======== Extracted text

The UnPopular Opinion: Crimson Peak

THE UNPOPULAR OPINION is an ongoing column featuring different takes on films that either the writer HATED, but that the majority of film fans LOVED, or that the writer LOVED, but that most others LOATHED. We're hoping this column will promote constructive and geek fueled discussion. Enjoy!

****SOME SPOILERS ENSUE****

Every October, I run through a list of my favorite scary movies. While some are timeless enough to watch during any month of the year, some I save, especially for Halloween. With Netflix recently debuting Mike Flanagan's gothic romance series The Haunting of Bly Manor, I was drawn to watch one of my all-time favorite horror movies, CRIMSON PEAK. Directed by the great Guillermo Del Toro, CRIMSON PEAK holds a mediocre 73% positive on Rotten Tomatoes but heavily divided audiences. While the love/hate relationship audiences had with CRIMSON PEAK delivered a middling $75 million worldwide box office for the film, I contend that not only is it one of the best haunted house movies of all time but ranks as Guillermo Del Toro's true masterpiece.

================

→ Request
In the Crimson Peak column, how much did the film earn at the worldwide box office? The lines after the Crimson Peak column play no part here.

======== Given data

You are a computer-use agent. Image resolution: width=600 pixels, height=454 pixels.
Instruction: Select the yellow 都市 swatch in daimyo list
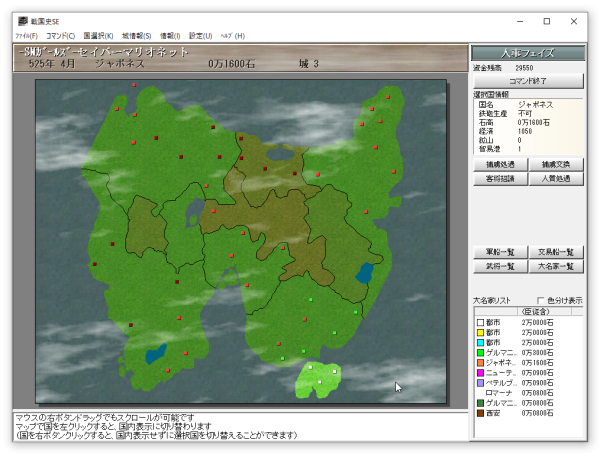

================

→ Task answer
About $75 million, which the writer calls middling.